Week 11: Sorting and Effeciency

There are many ways to sort a list. The sorting time will not vary a lot if the length of the list is small, however, with the increasing of the length, sorting time will differ significantly. This is because of the different complexity of each algorithm, which we use Big O( ) to measure.

The idea of Big O( ) is brand new to me. Big O( ) characterize a function's growth rate. For example, 2 n ** 2 and n ** 2 are both Big O(n**2) because when n doubles the running time will becomes 4 times longer for both cases. In other words, we don't need to care much about the constant, what we do need to care about is the main term.

When the size of length increases, the sorting time of Big O(1) will not increase because it is a constant time. From left to right, the increasing of sorting time will increase. When choosing the algorithm, we always want to consider the worst case instead of the best case. I think we should choose different algorithm depending on the input size. If the size is small, then the sorting time is basically the same and sometimes higher complexity algorithm can even be better. However, if the input size is really huge, we should probably give our priority to algorithms with lower complexity.

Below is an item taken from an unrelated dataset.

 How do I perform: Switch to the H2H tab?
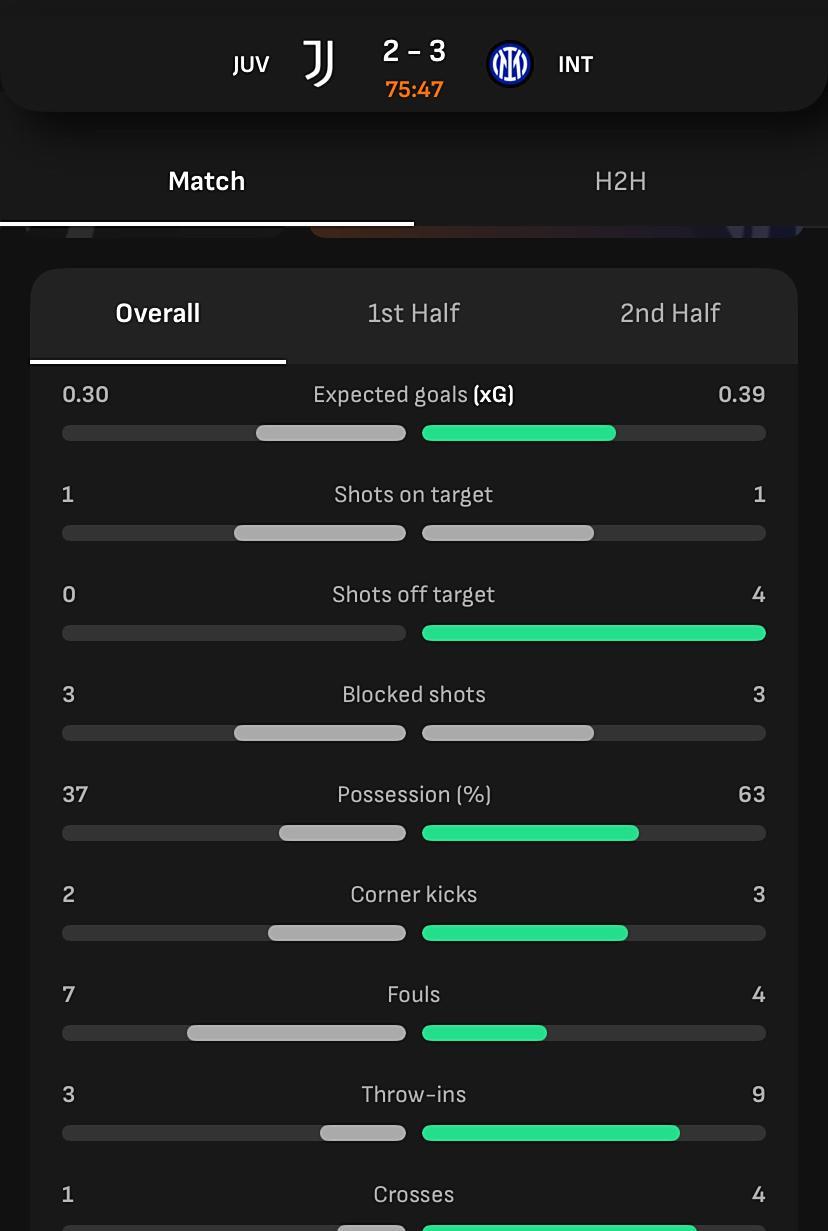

During lecture, Professor Danny introduced us some different sorting method. In order to make it easy to understand, he sorted the cards using different methods, which did help a lot. We compared four kinds of sorting algorithms in class and several other algorithms during lab. They are:

Selection Sort:
From Wikipedia: "The algorithm divides the input list into two parts: the sublist of items already sorted, which is built up from left to right at the front (left) of the list, and the sublist of items remaining to be sorted that occupy the rest of the list. Initially, the sorted sublist is empty and the unsorted sublist is the entire input list. The algorithm proceeds by finding the smallest (or largest, depending on sorting order) element in the unsorted sublist, exchanging it with the leftmost unsorted element (putting it in sorted order), and moving the sublist boundaries one element to the right."

worse case: O(n**2)
average case: O(n**2)
best case: O(n**2)
n ** 2 comes because to find item for each position, we need to compare the others to find the smallest, i.e. total comparisons: n-1 + n-2 + ...... + 1

Insertion Sort:
From Wikipedia: "Sorting is typically done in-place, by iterating up the array, growing the sorted list behind it. At each array-position, it checks the value there against the largest value in the sorted list (which happens to be next to it, in the previous array-position checked). If larger, it leaves the element in place and moves to the next. If smaller, it finds the correct position within the sorted list, shifts all the larger values up to make a space, and inserts into that correct position."

worse case: O(n**2)
average case: O(n**2)
best case: O(n)
The best case is a nearly sorted list with only the last two positions in reverse order. We just need n-1 comparisons and 1 swap.
The worst case: each step we need n - 1 comparisons and 1 swap. Total steps: n + n-1 + .... => O(n**2)

Quick Sort:

form Wikipedia:

"The steps are:

Pick an element, called a pivot, from the list.
Reorder the list so that all elements with values less than the pivot come before the pivot, while all elements with values greater than the pivot come after it (equal values can go either way). After this partitioning, the pivot is in its final position. This is called the partition operation.
Recursively apply the above steps to the sub-list of elements with smaller values and separately to the sub-list of elements with greater values.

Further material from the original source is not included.